There are few things in the dog world that stimulate more controversy than what dog food to feed. The internet is full of advice by “experts” that in reality are just their personal opinions. One popular site is run by a dentist. The following is information gathered through talks with veterinary nutrition specialists. This group, the American College of Veterinary Nutrition, has their own web site www.acvn.org where you can get additional facts.
The first step is to learn to read pet food labels. There is important information on the label to get you started in the right direction. Check the following:
- The manufacturer’s name. Is the company large enough to employ a veterinary nutritionist? It is very important that the people formulating the food be knowledgeable.
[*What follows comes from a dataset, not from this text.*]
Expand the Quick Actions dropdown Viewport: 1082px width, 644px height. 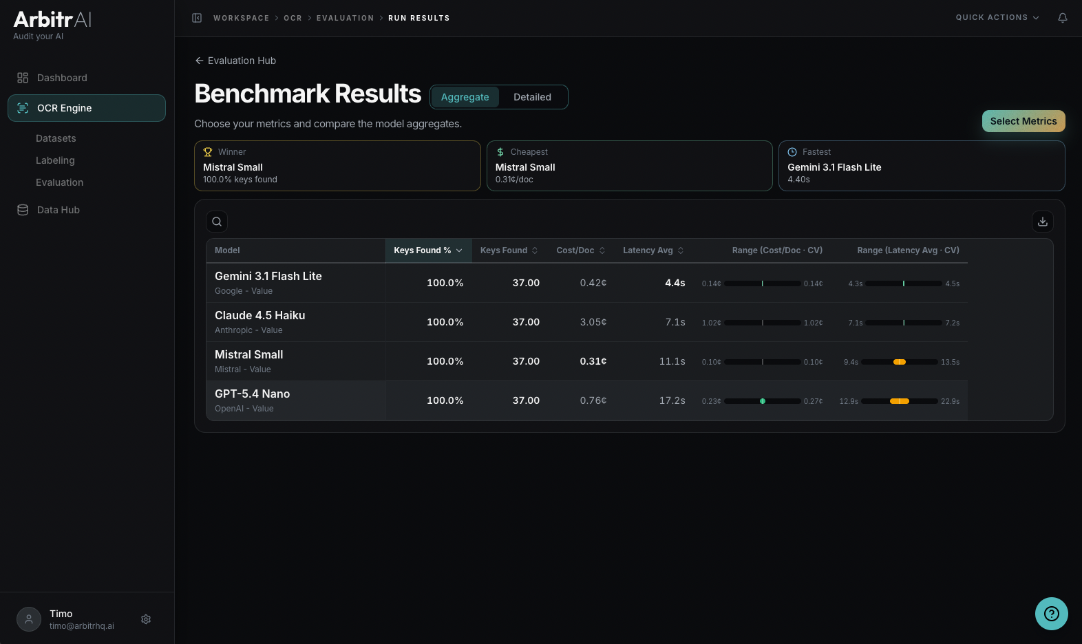[x=997, y=18]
- Is the food complete and balanced? Some foods are supplements that are not a complete and balanced diet. It will state this on the label.
- For what life stage is the diet designed? Some diets are complete and balanced for all life stages. These foods can be fed to puppies and adults, but because pups have a higher calorie requirement they may contain too many calories for a house dog. It is better to feed most mature dogs a maintenance food for adults. On the other hand, field trial or very active dogs may need the higher calorie formulations.
- Also look at how was the food tested to be sure it is complete and balanced? The best test is feeding trials where dogs are fed the diet over time and evaluated. The other method is comparing the nutrient list to the list compiled by AAFCO (the American Association of Feed Control Officials). This method is far inferior to feeding trials where you prove, in the dog, that the food works.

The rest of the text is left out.